I don't know the ending, even when I know the ending. In every book I've known the ending more or less, but a crucial variable is missing from the equation as stated; namely, the characters.

I wrote a book that was a fantasy re-telling of Verne's A Journey to the Center of the Earth. I already had the ending. The characters return to the surface via some sort of eruption, tumbling out into a place initially unfamiliar. It was there in the book and there in the movie. But knowing that much was barely even a starting point.

I could not possibly write that ending without knowing who came tumbling out. What sort of people were these? What had they gone through? Did the group lose anyone along the way? All questions crucial to the telling of the story, so there's no way to write my way toward it. I had to discover my way to it. And that was the joy and the heavy lifting of the work itself.

The write every day bit is solid. It's the Jerry Seinfeld calendar method. I'll append an alternative. I write four days a week. But I *always* write four days a week (or have over the last ten years, with exceptions for illness and family events and the like). It almost doesn't matter what the routine frequency is, so long as you stick to it.
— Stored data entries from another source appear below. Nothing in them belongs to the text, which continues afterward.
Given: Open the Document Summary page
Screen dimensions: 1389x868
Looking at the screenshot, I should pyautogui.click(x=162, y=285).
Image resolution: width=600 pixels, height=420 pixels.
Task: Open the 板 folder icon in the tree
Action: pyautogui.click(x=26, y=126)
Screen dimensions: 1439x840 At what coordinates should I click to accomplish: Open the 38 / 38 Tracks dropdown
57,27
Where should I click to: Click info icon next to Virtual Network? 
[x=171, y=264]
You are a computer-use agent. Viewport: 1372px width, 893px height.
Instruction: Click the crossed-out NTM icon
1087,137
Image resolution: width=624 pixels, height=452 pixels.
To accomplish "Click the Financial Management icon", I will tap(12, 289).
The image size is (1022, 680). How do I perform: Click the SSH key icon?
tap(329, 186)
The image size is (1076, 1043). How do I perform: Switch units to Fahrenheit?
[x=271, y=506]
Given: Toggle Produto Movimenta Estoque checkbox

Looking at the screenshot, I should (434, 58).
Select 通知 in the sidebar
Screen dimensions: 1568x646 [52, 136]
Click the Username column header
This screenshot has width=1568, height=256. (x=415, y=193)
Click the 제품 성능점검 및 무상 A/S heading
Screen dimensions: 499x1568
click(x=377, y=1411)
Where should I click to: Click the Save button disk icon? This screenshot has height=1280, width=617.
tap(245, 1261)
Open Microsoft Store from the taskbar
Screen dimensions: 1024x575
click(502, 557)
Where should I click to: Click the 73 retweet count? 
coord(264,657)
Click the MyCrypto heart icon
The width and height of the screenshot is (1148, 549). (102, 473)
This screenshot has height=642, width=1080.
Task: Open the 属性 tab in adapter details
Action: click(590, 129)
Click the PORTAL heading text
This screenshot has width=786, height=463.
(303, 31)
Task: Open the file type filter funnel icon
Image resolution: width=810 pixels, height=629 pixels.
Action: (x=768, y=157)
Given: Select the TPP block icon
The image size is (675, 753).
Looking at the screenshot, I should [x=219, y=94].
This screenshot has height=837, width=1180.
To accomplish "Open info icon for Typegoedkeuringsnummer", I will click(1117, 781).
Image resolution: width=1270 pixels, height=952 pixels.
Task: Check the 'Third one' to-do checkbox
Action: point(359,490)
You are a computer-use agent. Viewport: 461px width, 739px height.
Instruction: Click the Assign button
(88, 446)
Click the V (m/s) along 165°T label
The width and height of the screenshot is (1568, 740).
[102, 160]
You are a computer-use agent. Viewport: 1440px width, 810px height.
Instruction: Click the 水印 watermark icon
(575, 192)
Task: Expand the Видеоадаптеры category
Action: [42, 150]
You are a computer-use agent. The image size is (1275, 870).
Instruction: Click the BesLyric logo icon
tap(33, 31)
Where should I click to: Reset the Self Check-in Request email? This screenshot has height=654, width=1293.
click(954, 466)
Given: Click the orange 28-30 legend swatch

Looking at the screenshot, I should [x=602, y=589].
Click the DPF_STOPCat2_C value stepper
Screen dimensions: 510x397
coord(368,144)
As for having the courage of your convictions, that's fine if you've got 'em. How about the courage of my doubts? I question everything about every story I write, and if I happen to re-visit an earlier work, I come up with new questions. Convictions? Oh, steer me to the nearest Conviction Store, please! I'm just trying to get a story told.

I say all this not to throw shade on H. Mantel, but to say to other writers, if it feels like they're talking about someone else, about established writers, or a different style of writer, you are not alone. That's the thing about advice. For one person it rings false, or irrelevant, and to the very next person it is profound and illuminating. It's why I read all this sort of advice, whenever I happen on it (I no longer go looking, though). Because even the advice that did not resonate last year might turn out to be valuable to me this year.
 
This definitely isn't advice for new writers, and some of it is probably irrelevant in terms of producing a good book (especially the bit about cats). The advice about "backing yourself" and quality mattering over quantity certainly won't make you rich (assuming anything in writing can). However, it does make sense and is worth reading.